# Data:

## begin

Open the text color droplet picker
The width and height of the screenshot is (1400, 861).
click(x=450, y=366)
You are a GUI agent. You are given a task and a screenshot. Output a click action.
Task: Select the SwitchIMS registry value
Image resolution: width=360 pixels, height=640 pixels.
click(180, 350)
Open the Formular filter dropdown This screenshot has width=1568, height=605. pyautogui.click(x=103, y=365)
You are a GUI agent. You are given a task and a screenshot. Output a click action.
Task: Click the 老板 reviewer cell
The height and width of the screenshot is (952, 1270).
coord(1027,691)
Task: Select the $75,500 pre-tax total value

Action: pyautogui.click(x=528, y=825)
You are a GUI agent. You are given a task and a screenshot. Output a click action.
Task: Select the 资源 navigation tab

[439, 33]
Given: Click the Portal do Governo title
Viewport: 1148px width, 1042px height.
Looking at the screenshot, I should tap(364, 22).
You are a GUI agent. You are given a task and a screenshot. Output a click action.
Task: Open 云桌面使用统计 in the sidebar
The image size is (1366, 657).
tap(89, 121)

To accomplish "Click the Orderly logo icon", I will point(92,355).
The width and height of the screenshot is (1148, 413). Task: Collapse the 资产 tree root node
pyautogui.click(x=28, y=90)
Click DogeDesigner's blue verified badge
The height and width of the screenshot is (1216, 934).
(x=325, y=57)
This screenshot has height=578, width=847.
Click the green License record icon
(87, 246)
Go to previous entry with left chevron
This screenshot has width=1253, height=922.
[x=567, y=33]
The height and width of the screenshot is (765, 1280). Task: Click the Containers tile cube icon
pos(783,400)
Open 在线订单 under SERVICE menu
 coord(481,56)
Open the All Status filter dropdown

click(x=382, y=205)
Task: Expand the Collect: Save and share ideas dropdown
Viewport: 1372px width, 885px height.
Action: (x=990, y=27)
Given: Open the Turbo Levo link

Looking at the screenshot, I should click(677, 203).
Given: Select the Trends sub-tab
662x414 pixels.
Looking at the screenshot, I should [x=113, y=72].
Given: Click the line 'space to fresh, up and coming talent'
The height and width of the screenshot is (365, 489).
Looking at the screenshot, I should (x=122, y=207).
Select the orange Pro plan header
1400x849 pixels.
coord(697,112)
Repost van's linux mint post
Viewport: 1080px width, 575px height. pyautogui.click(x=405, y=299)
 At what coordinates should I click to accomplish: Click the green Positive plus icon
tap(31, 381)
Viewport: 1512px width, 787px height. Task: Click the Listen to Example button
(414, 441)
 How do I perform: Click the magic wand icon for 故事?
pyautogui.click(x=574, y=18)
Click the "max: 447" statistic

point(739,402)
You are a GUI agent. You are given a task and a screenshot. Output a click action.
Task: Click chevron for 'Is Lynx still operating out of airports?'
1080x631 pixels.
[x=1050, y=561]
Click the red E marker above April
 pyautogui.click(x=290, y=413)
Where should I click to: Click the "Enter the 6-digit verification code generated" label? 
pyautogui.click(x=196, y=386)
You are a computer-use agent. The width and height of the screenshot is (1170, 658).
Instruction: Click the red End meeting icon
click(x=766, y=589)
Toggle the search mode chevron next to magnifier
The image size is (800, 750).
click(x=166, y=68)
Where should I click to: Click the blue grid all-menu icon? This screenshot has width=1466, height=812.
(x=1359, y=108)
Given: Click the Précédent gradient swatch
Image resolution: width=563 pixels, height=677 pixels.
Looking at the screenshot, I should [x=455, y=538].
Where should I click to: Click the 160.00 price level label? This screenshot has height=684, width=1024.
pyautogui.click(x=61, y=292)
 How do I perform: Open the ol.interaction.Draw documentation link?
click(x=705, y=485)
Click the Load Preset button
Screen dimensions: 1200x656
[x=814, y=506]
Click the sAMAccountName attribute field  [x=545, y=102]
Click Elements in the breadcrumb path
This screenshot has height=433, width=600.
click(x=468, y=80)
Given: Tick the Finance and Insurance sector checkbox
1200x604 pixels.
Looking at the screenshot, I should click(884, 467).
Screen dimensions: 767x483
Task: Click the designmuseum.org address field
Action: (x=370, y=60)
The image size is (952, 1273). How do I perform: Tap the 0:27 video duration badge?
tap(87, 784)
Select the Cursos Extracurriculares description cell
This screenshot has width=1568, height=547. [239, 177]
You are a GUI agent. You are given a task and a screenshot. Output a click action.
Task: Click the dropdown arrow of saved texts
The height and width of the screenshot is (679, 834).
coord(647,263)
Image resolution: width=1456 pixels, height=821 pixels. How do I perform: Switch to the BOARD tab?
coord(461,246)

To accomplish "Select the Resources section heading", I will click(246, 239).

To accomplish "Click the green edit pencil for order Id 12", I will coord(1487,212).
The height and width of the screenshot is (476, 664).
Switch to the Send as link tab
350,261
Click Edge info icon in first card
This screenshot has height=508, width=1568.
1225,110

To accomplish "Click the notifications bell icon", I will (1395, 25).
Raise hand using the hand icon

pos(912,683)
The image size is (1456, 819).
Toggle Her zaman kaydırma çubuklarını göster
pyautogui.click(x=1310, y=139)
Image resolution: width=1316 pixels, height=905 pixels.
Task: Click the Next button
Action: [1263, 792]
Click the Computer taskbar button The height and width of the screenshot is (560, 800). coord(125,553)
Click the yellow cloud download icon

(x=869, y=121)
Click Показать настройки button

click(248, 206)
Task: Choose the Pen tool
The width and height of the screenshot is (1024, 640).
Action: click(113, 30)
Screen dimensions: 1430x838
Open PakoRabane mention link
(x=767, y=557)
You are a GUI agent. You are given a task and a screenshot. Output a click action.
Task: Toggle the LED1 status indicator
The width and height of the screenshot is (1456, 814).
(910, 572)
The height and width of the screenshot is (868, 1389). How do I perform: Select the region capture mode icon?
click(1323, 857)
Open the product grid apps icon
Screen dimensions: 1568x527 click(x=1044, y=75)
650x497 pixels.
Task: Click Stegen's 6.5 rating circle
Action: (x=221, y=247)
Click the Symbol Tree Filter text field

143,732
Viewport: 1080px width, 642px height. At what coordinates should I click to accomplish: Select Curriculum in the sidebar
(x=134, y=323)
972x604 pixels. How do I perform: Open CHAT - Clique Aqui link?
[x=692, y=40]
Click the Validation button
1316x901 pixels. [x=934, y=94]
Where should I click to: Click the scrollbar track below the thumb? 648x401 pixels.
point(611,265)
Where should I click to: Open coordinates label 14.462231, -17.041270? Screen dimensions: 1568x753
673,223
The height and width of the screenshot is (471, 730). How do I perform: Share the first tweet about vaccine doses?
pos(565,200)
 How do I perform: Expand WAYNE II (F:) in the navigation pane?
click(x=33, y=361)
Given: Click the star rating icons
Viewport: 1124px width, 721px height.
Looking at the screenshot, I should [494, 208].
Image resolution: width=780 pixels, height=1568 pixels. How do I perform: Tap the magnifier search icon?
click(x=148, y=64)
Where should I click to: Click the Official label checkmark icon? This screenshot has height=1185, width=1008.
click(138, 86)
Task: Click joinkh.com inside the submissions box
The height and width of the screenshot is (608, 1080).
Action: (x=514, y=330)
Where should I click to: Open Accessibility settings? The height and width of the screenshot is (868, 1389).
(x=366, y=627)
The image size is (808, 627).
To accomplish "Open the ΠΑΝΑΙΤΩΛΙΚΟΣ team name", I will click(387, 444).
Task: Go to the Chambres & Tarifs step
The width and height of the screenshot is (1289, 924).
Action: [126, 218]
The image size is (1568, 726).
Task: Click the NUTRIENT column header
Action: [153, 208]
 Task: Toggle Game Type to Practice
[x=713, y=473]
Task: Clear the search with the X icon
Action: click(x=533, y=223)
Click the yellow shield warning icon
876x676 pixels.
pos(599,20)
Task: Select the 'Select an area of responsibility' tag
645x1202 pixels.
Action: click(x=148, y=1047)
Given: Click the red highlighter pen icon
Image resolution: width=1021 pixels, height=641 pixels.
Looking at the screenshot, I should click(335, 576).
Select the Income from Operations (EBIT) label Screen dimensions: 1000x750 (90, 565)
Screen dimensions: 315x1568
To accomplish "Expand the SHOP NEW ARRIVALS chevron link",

## end

Update the lines from the top through the one containing "I will point(92,355).": swap "registry value" for "registry key" and keep everything else the same.

# Answer for this exercise:
Open the text color droplet picker
The width and height of the screenshot is (1400, 861).
click(x=450, y=366)
You are a GUI agent. You are given a task and a screenshot. Output a click action.
Task: Select the SwitchIMS registry key
Image resolution: width=360 pixels, height=640 pixels.
click(180, 350)
Open the Formular filter dropdown This screenshot has width=1568, height=605. pyautogui.click(x=103, y=365)
You are a GUI agent. You are given a task and a screenshot. Output a click action.
Task: Click the 老板 reviewer cell
The height and width of the screenshot is (952, 1270).
coord(1027,691)
Task: Select the $75,500 pre-tax total value

Action: pyautogui.click(x=528, y=825)
You are a GUI agent. You are given a task and a screenshot. Output a click action.
Task: Select the 资源 navigation tab

[439, 33]
Given: Click the Portal do Governo title
Viewport: 1148px width, 1042px height.
Looking at the screenshot, I should tap(364, 22).
You are a GUI agent. You are given a task and a screenshot. Output a click action.
Task: Open 云桌面使用统计 in the sidebar
The image size is (1366, 657).
tap(89, 121)

To accomplish "Click the Orderly logo icon", I will point(92,355).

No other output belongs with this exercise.